Sean Cole Sep 3, 2007

Singing for their tips

Sean Cole Sep 3, 2007


Doug Krizner: Maybe you’ll celebrate unofficial end of summer today with some ice cream. Among popular shops, there’s Ben & Jerry’s, Baskin Robbins and Cold Stone Creamery. Cold Stone, where they smoosh toppings into your ice cream on a cold granite stone. We wanted to bring back a report we featured earlier this year on something else Cold Stone does that’s a little more controversial. Here’s Marketplace’s Sean Cole:

SEAN COLE: The legend goes like this: Once upon a time, in a faraway land called Tempe, Arizona, the crew at the first ever Cold Stone Creamery wanted to come up with a way to thank their customers for tips.

So, they decided to sing to them. Peppy, cheerleadery kinds of songs. It was fun. And the company grew and grew and now, at each of its hundreds of stores . . .

MEREDITH BRYAN: Every time a tip goes in the jar, one of our crew members will lead everybody and say, “Hey guys, we got a tip!”

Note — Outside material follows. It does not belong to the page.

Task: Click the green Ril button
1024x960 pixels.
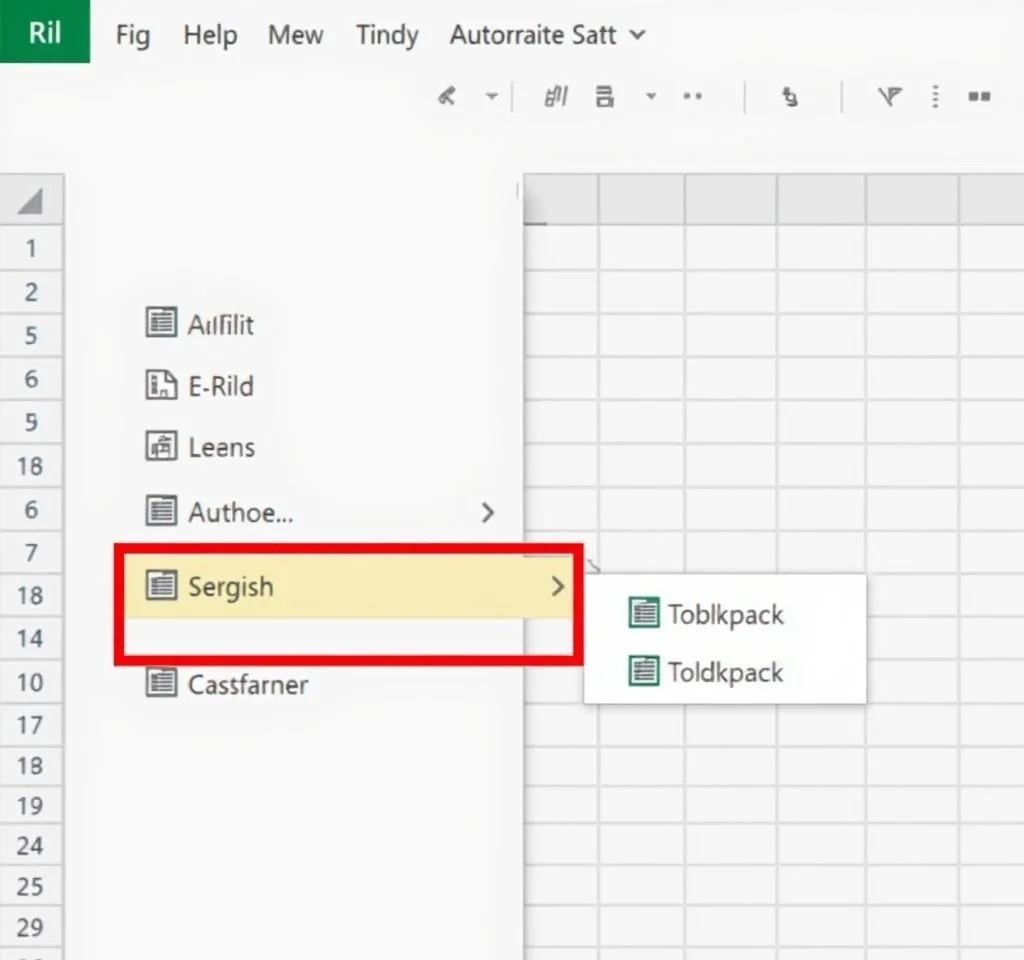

CREW: All right! [SINGING] “When the tip goes in the jar, we’ll thank you for your dollar. You came, you saw, you ate a lot, and now you’ve heard us holler.”

Every time.

The leader in this case is Cold Stone’s Massachusetts area manager Meredith Bryan. I met her at a Cold Stone in Millbury, Mass. She says memorizing the song book of 50 or so ice cream-related spoofs is part of the training process.

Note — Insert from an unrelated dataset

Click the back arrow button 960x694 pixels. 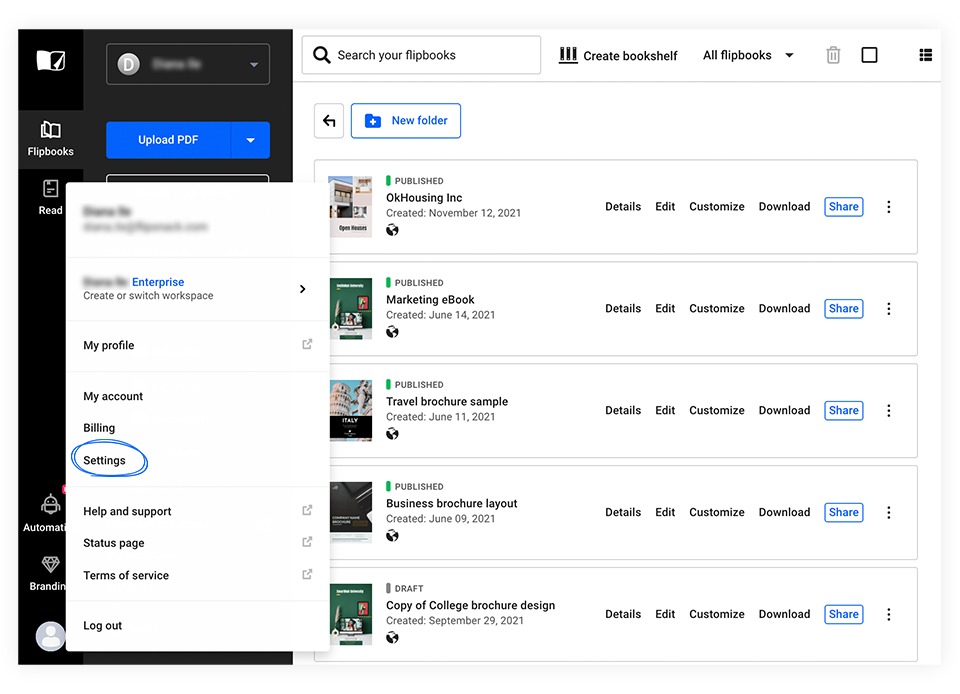329,121
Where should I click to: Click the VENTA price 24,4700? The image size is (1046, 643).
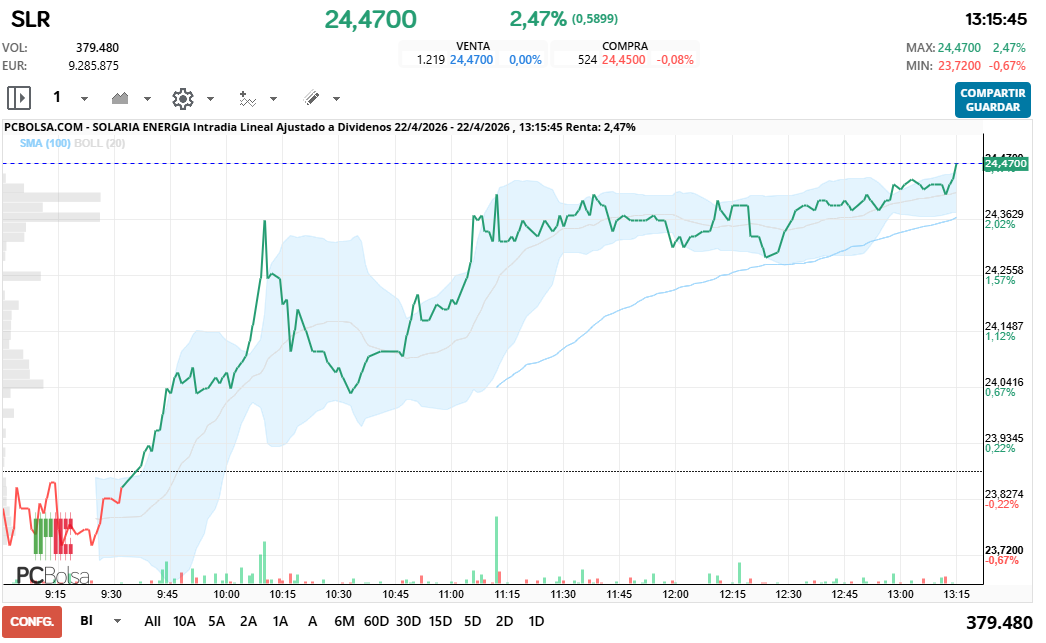[471, 60]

And while other ice cream shops interview prospective employees, Cold Stone auditions them. Bryan says it’s like a little American Idol, complete with a Simon Cowell speech for the shy kids.

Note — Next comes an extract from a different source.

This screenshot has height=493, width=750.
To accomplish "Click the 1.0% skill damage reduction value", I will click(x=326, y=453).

BRYAN: You know, you may not be the best kid to work at a Cold Stone Creamery because when that tip goes in the jar, we expect you to belt one out. And if you can’t handle it, it’s OK — you can go to The Gap, you can go anywhere else, but you can’t stay here.

I asked a crew member named Justin Roberts — his name tag says “The Justin” — if he’s ever embarrassed having to belt one out all the time. He says it just becomes automatic after awhile.

JUSTIN ROBERTS: You’re like mixing your ice cream putting everything in it, and you’re just singing and you don’t even realize that you’re singing.

CREW MEMBER: Hey guys, we got another tip!

CREW: All right! [SINGING] “I’ve got ice cream on a cloudy day . . . When it’s cold outside . . . ”

Meantime, customer response is pretty mixed.

CUSTOMER 1: Well, I think it’s great.

CUSTOMER 2: It’s just kind of corny.

JASON FEIFER: I wanna like, grab the Cold Stone, you know, executives and shake them and tell them that they’re selling ice cream. You know, why are you making them audition? Audition for ice cream?

Jason Feifer is a freelance journalist in the area. A while ago, he wrote an article about Cold Stone called “The Song that Makes Ice Cream Taste Bad.” He says the shtick may have worked at the first store, but when you institute it chainwide, it just sounds forced.

JASON FEIFER: You can’t micromanage the way that your employees at 1,300 stores relate to their customers. I mean, you’re selling the same product, you know? But let them have some identity.

Anyway, whether the customers tip because of the singing or in spite of it, the tip jars I saw were pretty full. Which got me thinking, maybe we should try it.

[ To the tune of “Row, Row, Row Your Boat”. . . ] “I hope that this stor-eee put a smile on your face. In Boston, I am Sean . . . Cole for Marketplace.”